SSAS ACCOUNT CASE STUDY

SSAS Case Study

​Please note: This case study is not based on real life events and is intended to demonstrate how a SSAS cash account can be used in a specific scenario. Your returns on your investment may vary depending on the amount you invest and the rate applicable on the account at the time.

Julie is the Managing Director of a limited company and has an existing pension worth approximately £300,000 invested with a leading pension provider which allows her to pick and choose which stocks and shares she invests in. Over the last few months, share prices have been particularly volatile which has been reflected in the fluctuating value of her pension. 

As Julie hopes to retire within the next few years, she would like to reduce the risk that this type of pension account encompasses and move away from a fund based pension. However, her current provider will not allow her access to any SSAS deposit account.

After conducting some research of her own and speaking to an Independent Financial Advisor, Julie decides to take advantage of Teachers Building Society’s 90 day SSAS cash deposit account, which will help her preserve her capital up until her upcoming retirement and avoid the uncertainty of the stocks and investment market. She sets up a SSAS at her company and she and 3 other Directors decide to transfer pension funds over to Teachers Building Society.

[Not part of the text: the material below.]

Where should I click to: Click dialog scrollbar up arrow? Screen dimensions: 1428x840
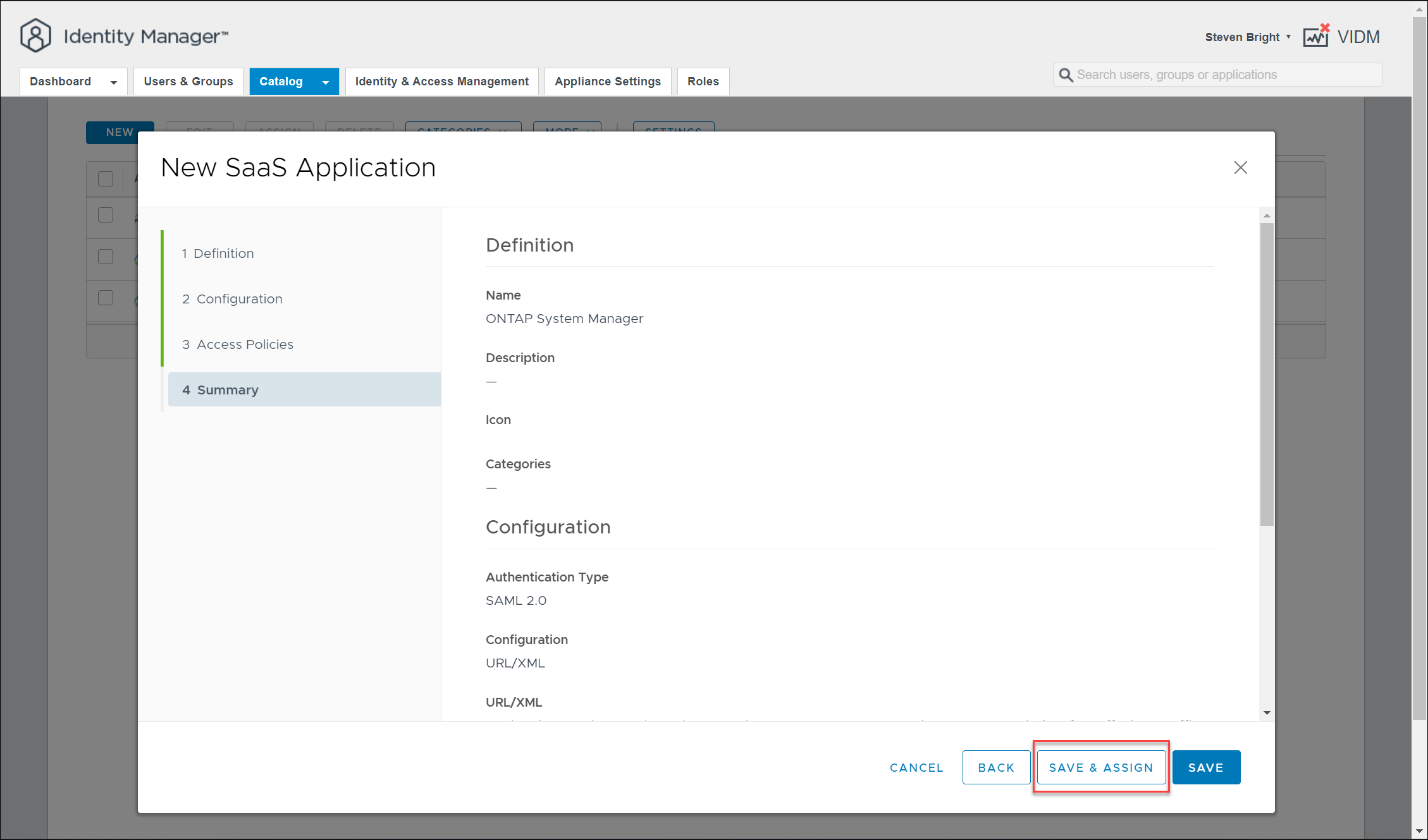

After investing £300,000 into this SSAS deposit account for three years with Teachers Building Society at a rate of 0.80%, Julie’s pension pot will have grown to £307,200. Despite the fact that Julie had to pay an exit charge from her existing pension provider, she is satisfied with her decision to make the move as she now has the deposit account investments she wanted and can relax until she will retires. The new SSAS account with Teachers Building Society also guarantees that Julie’s pension cannot fall in value, which was her main concern, whilst accruing some interest between now and retirement.